İZMİR Adliyesi´nde, iki kadın, sevgili ya da arkadaş oldukları erkekleri maddi yönden istismar ettikleri için yargılanıyor. İzmirli işadamı A.E., üç yıl arkadaşlık yaptığı sevgilisi D.S.’ye kredi kartını verdi.
Kendisine ait lokantadaki pos cihazından 23 bin 600 lira nakit kullanan D.S., yaklaşık 25 bin TL borç yaptı. Biriken borç ödenmeyince A.E., sevgilisi D.S. hakkında suç duyurusunda bulundu. D.S., bu olayların ardından kendisine ait işyerini devredip, aracını satarak adresini değiştirdi ve ortadan kayboldu. Bunun üzerine işadamı A.E. dava açtı. Ancak mahkeme gönül rızasıyla verilen karttan doğan borcun ödenmemesi durumunda istenemeyeceğine karar verdi. Dosyayı inceleyen Yargıtay yerel mahkemenin verdiği kararı onadı.

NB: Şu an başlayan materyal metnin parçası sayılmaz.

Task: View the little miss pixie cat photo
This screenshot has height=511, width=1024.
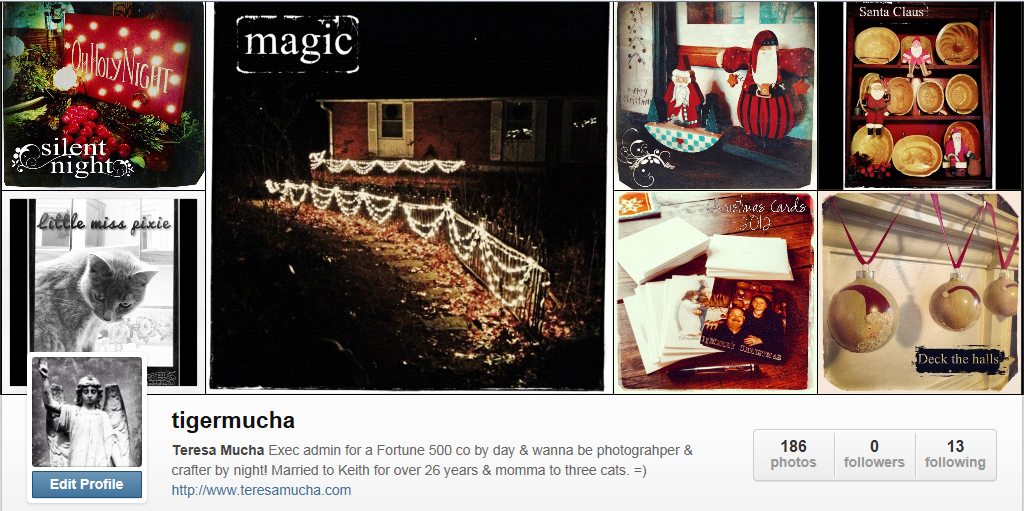Action: tap(103, 292)
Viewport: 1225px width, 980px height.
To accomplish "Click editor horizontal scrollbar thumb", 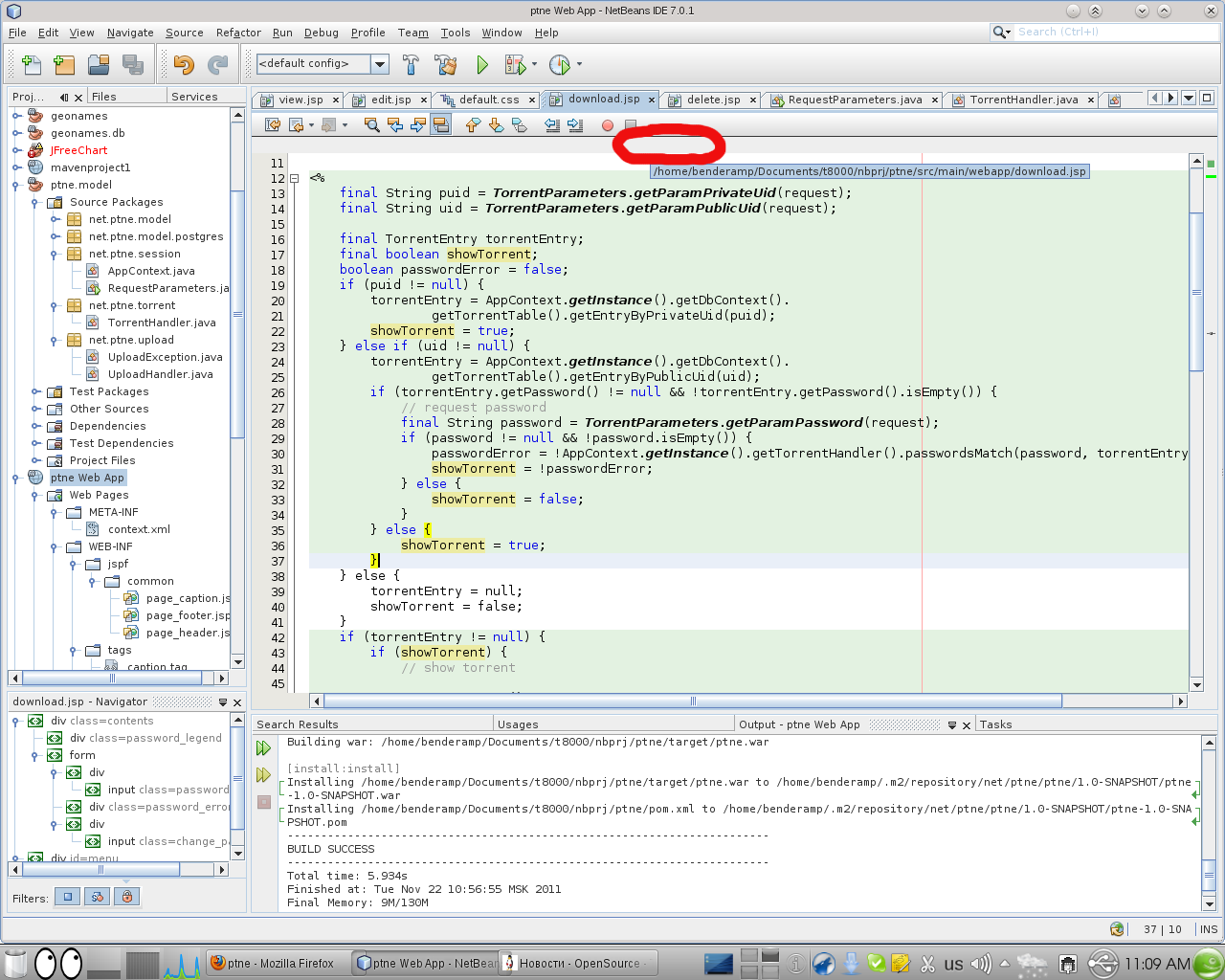I will coord(692,702).
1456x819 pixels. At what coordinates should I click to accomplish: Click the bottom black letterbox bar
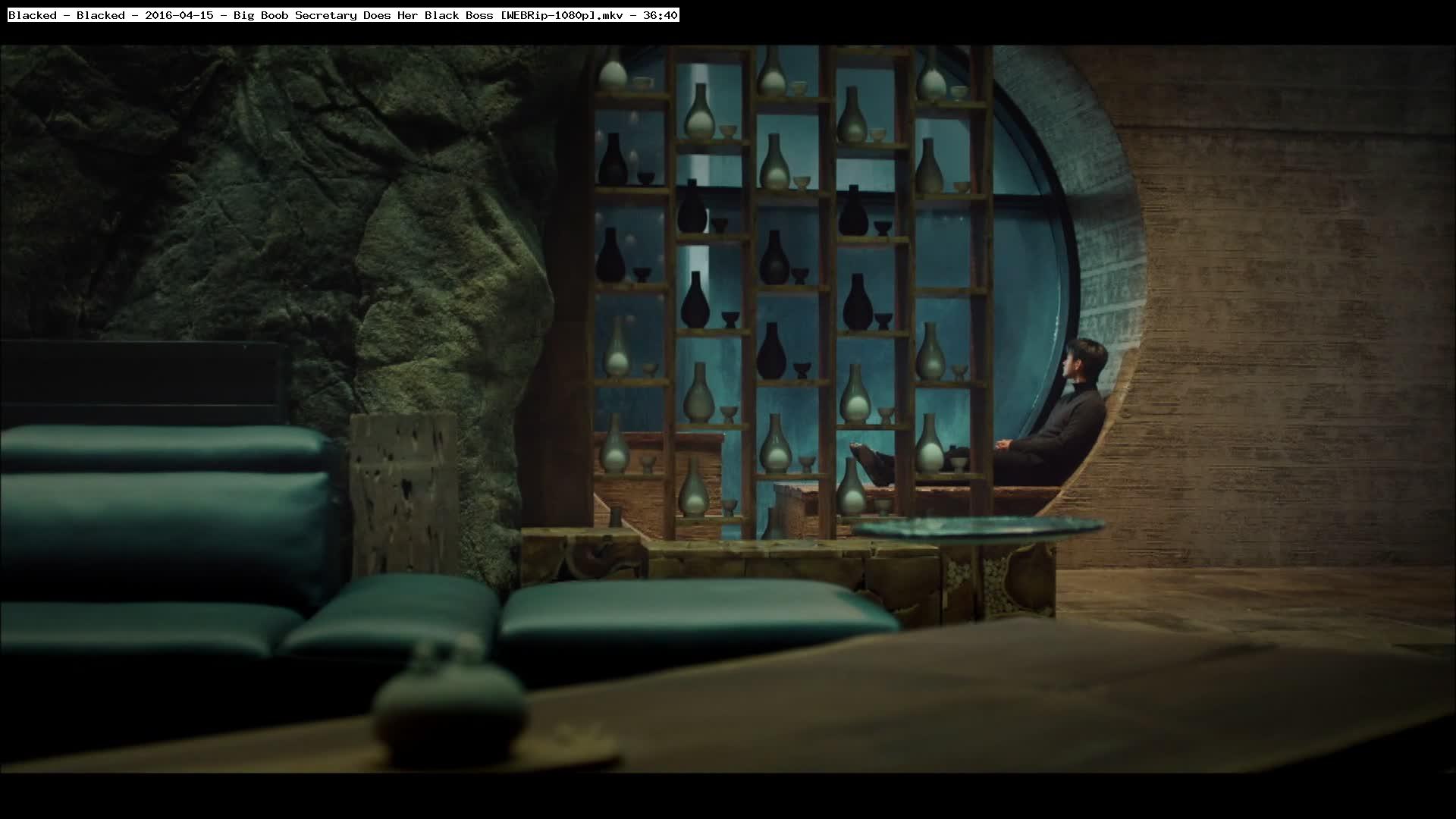728,796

Diğer dava da aynı mahkemede bu yıl açıldı. Bir ilaç şirketinde çalışan M.E.D., üç yıl arkadaşlık yaptığı A.E. ile evlenmeye karar verdi. M.E.D.’nin babası, oğluna 70 bin lira değerinde bir ev satın aldı. M.E.D.´nin sevgilisi A.E. `Nasıl olsa evleneceğiz’ diye dairenin kendi üzerine yapılmasını istedi. M.E.D. de evi, formalite gereği, 20 bin TL´ye satmış gibi göstererek A.E.´nin üzerine geçirdi.
Evin tapusunu aldıktan bir hafta sonra A.E., evlenmekten vazgeçtiğini belirtip ortadan kayboldu. M.E.D., evini geri almak için avukatı aracılığıyla 3´üncü Asliye Hukuk Mahkemesi´nde dava açtı. Bu dava halen sürüyor.